# Loading data in files

This course is about using Python to analyse and visualise data.

Most data, of course, is supplied to us in various formats: spreadsheets, database dumps, or text files in various formats (csv, tsv, json, yaml, hdf5, netcdf)

It is also stored in some medium: on a local disk, a network drive, or on the internet in various ways.

It is important to distinguish the data format, how the data is structured into a file, from the data's storage, where it is put. 

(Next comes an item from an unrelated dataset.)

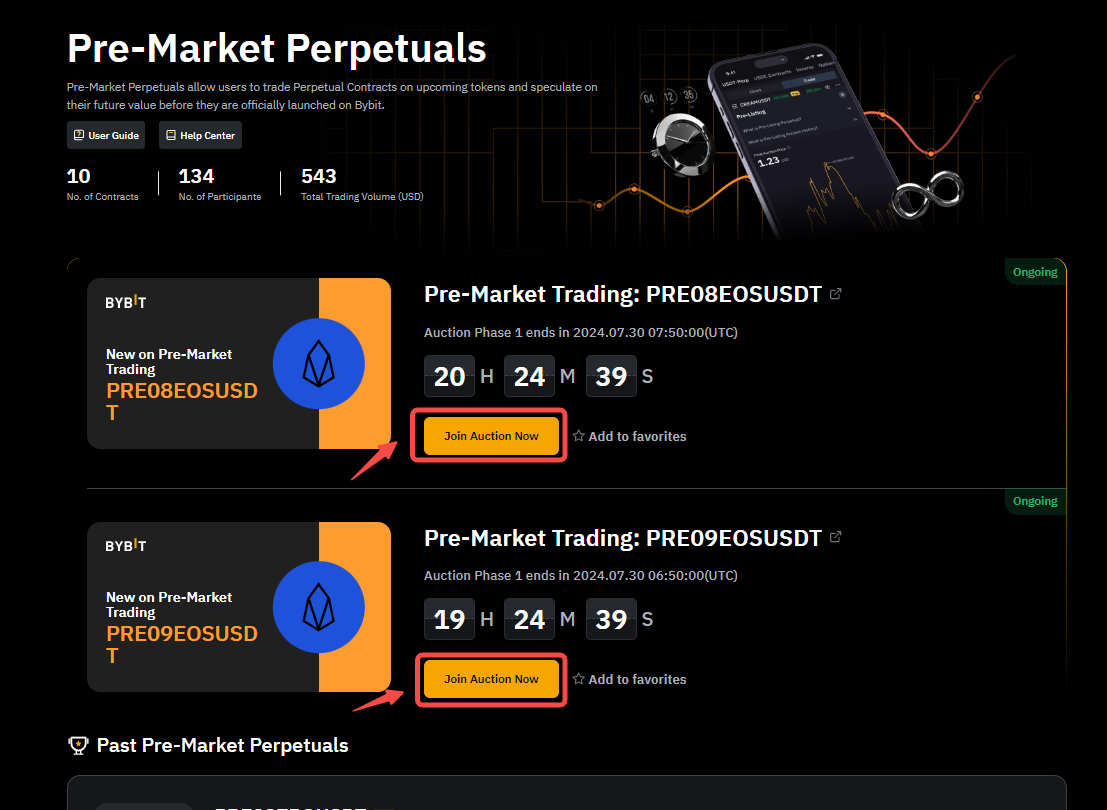The height and width of the screenshot is (810, 1107).
Task: Join the PRE08EOSUSDT auction now
Action: [x=490, y=436]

We'll look first at loading data from a disk and then at how we understand various file formats. Then we'll look at downloading data from the internet.

### An example datafile

Let's write an example datafile to disk so we can investigate it. IPython notebook provides a way to do this: if we put
`%%writefile` at the top of a cell, instead of being interpreted as python, the cell contents are saved to disk.

In [1]:
%%writefile mydata.txt
Lorem ipsum dolor sit amet, consectetur adipiscing elit, sed do eiusmod tempor incididunt ut labore et dolore magna aliqua. 
Ut enim ad minim veniam, quis nostrud exercitation ullamco laboris nisi ut aliquip ex ea commodo consequat. 
Duis aute irure dolor in reprehenderit in voluptate velit esse cillum dolore eu fugiat nulla pariatur. 
Excepteur sint occaecat cupidatat non proident, sunt in culpa qui officia deserunt mollit anim id est laborum.

Overwriting mydata.txt


**Supplementary material** What the heck was [that](https://en.wikipedia.org/wiki/Lorem_ipsum)?

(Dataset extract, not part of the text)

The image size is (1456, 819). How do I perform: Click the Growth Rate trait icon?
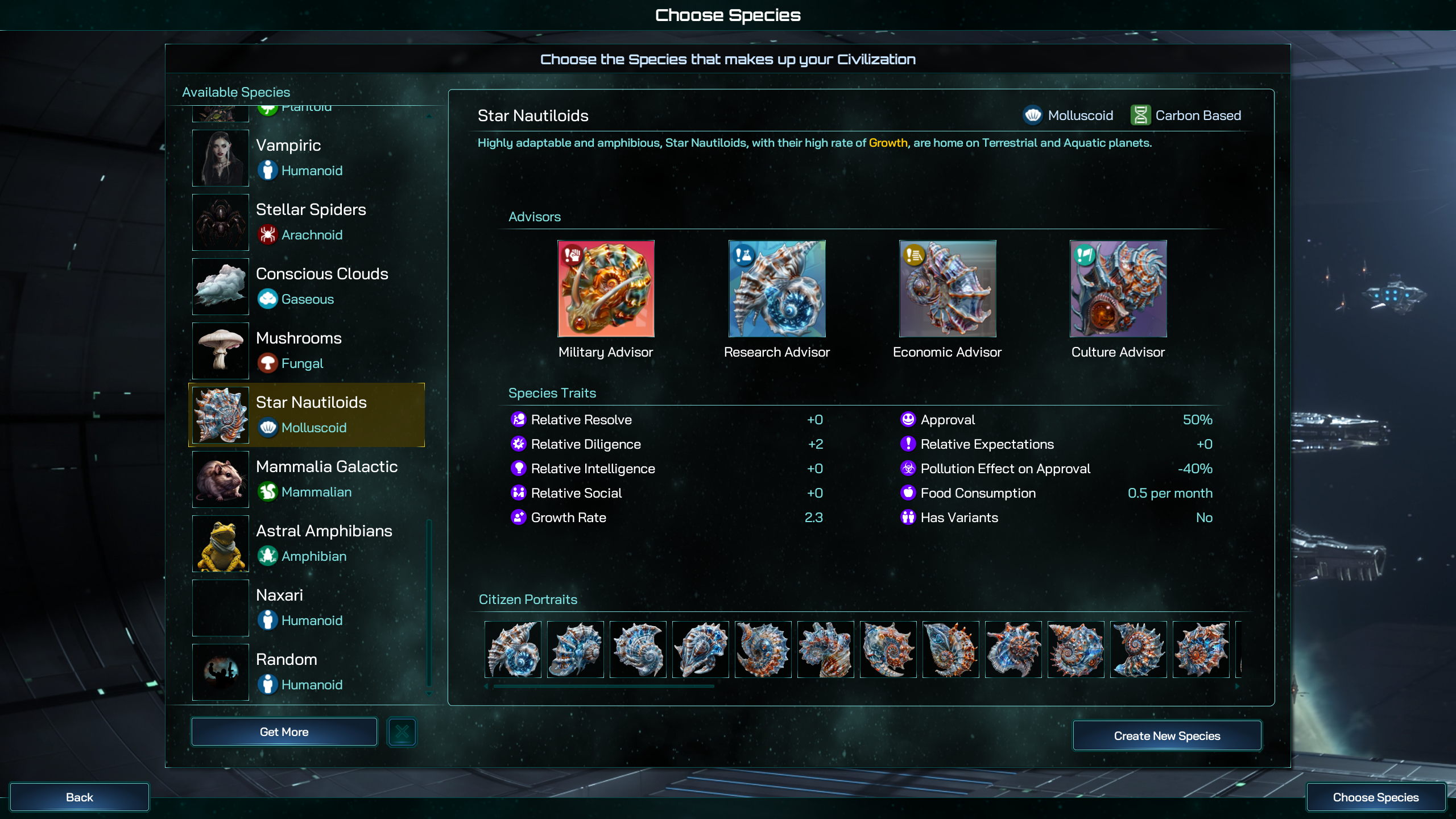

Where did that go? It went to the current folder, which for a notebook, by default, is where the notebook is on disk.

In [2]:
import os # The 'os' module gives us all the tools we need to search in the file system
os.getcwd() # Use the 'getcwd' function from the 'os' module to find where we are on disk.

'/Users/jamespjh/devel/rsdt/training/pyintro/notebooks'

Can we see it is there?

In [3]:
[x for x in os.listdir(os.getcwd()) if '.txt' in x ]

['mydata.txt']

Yep! Note how we used a list comprehension to filter all the extraneous files.

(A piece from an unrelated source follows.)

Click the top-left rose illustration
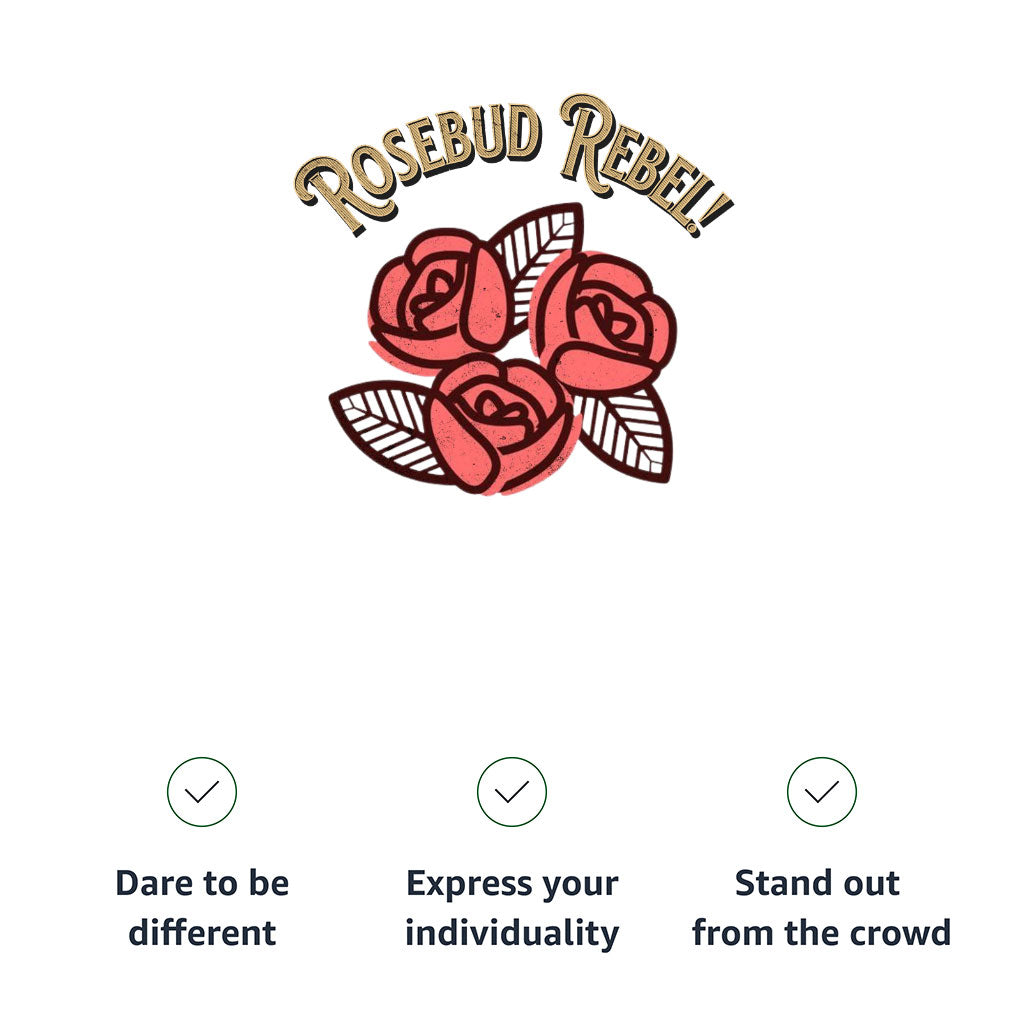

#### Path independence and `os`

We can use `dirname` to get the parent folder for a folder, in a platform independent-way.

In [4]:
os.path.dirname(os.getcwd())

'/Users/jamespjh/devel/rsdt/training/pyintro'

We could do this manually using `split`:

In [5]:
"/".join(os.getcwd().split("/")[:-1])

'/Users/jamespjh/devel/rsdt/training/pyintro'

But this would not work on windows, where path elements are separated with a `\` instead of a `/`. So it's important 
to use `os.path` for this stuff.

**Supplementary Materials**: If you're not already comfortable with how files fit into folders, and folders form a tree,
    with folders containing subfolders, then look at http://swcarpentry.github.io/shell-novice/01-filedir.html. 

Satisfy yourself that after using `%%writedir`, you can then find the file on disk with Windows Explorer, OSX Finder, or the Linux Shell.

We can see how in Python we can investigate the file system with functions in the `os` module, using just the same programming approaches as for anything else.

We'll gradually learn more features of the `os` module as we go, allowing us to move around the disk, `walk` around the
disk looking for relevant files, and so on. These will be important to master for automating our data analyses.

## Reading the file

So, let's read our file:

In [6]:
myfile=open('mydata.txt')

In [7]:
type(myfile)

file

We can go line-by-line, by treating the file as an iterable:

In [8]:
[x for x in myfile]

['Lorem ipsum dolor sit amet, consectetur adipiscing elit, sed do eiusmod tempor incididunt ut labore et dolore magna aliqua. \n',
 'Ut enim ad minim veniam, quis nostrud exercitation ullamco laboris nisi ut aliquip ex ea commodo consequat. \n',
 'Duis aute irure dolor in reprehenderit in voluptate velit esse cillum dolore eu fugiat nulla pariatur. \n',
 'Excepteur sint occaecat cupidatat non proident, sunt in culpa qui officia deserunt mollit anim id est laborum.']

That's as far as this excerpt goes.